CREATE MEMBER CURRENTCUBE.[Measures].[Orders Shipped]
AS
    (LinkMember([Date].[Calendar].CurrentMember, [Ship Date].[Calendar]),
     [Measures].[Internet Order Count]);

This way our users can slice only by Date and the Orders Shipped measure will show the count of internet orders for the selected Date. This is however a bit hard on the users, as they would need to get a similar measure for each role-playing date dimension which they need to query like this, plus they would need to know which instance of it they should use for slicing. Furthermore, LinkMember is slow and better avoided. I am considering this sort of measures a “hack”, which should not be in a final implementation unless absolutely necessary. I have, so far, found that in most cases multiple Date dimensions lead to some sort of a scenario where someone asks for something which leads to LinkMember.

Another point against using multiple Date dimensions is the fact that an average date dimension would have approximately 2000-5000 (I will use 3000 for convenience) members. If we have 3 such dimensions, the complexity of our cube grows and the theoretical cube space expands to 3000^3 = 27,000,000,000, or 27 billion cells. You can see how it would grow exponentially with each incarnation of our Date dimensions. Of course, this is mostly sparse, however it still impacts performance.
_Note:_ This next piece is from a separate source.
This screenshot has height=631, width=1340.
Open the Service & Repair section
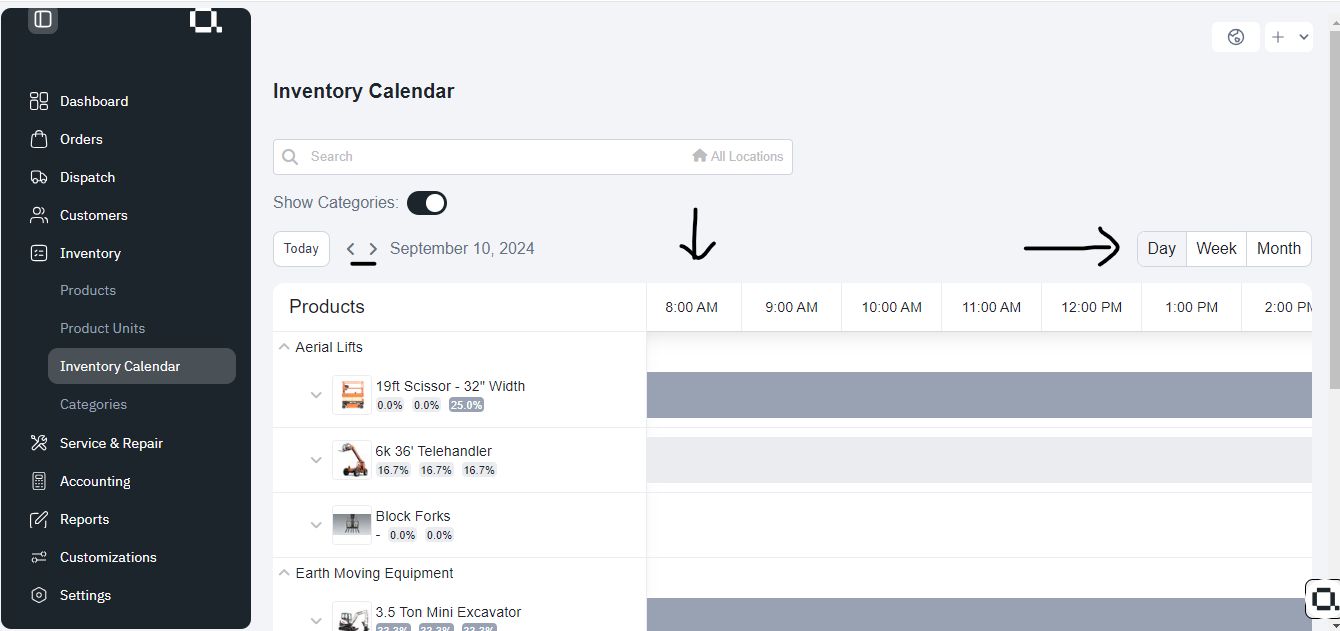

In general, adding dimensions increases complexity, which reduces performance.

There is another shortcoming of this approach. This is the case when an order is Ordered but not yet Shipped or Delivered. More often than not, developers choose to leave the dimension key in the fact table for the Shipped and Delivered dates as NULL, which in SSAS will get either converted to Unknown, or will be excluded altogether. I hate NULL dimension keys. Therefore, I always prefer to replace the NULL with something meaningful – in most cases with -1, but in the case of a Date dimension this becomes a bit different. The common approaches would be to either replace the date with an outlier value (e.g. 1900010 or 99991231), or with the first/last values in the dimension (e.g. 20000101 or 20200101). Querying this type of a fact table can also cause headaches. Asking “How many orders are Ordered but not yet shipped?” in MDX has to be replaced with asking “How many orders are Ordered but shipped on 99991231?” For tricky developers like us this is ok, but I would hate to explain this to Excel users.

Lastly, I want to discuss the issue of adding an additional “event” for the orders. In example, if we want to now record when an order gets Delivered, we have to add one more dimension to our fact table, change our cube to include that and potentially we would need to change some of our MDX code. This is a major inconvenience which is better avoided.

I mentioned an alternative. This is one Date dimension and an Event dimension (it could be better to call it Status in many cases). The Event dimension can contain only a few members – in our case Ordered, Shipped and Delivered. In the fact table we record each event. Therefore, when an order gets placed, we insert one row with the applicable Date and Event (in my example – Ordered). Then, when an order gets Shipped, we insert another row for the same order but with a different date and with an Event of “Shipped”.

Let’s see if this eliminates the problems above (hint: yes, it does):

Now users can simply drop our count of orders measure in the data area in a pivot table, then filter by a date and place the Event dimension on rows – the pivot table displays the relevant counts for the selected date. Thus, we eliminated the ambiguous bit.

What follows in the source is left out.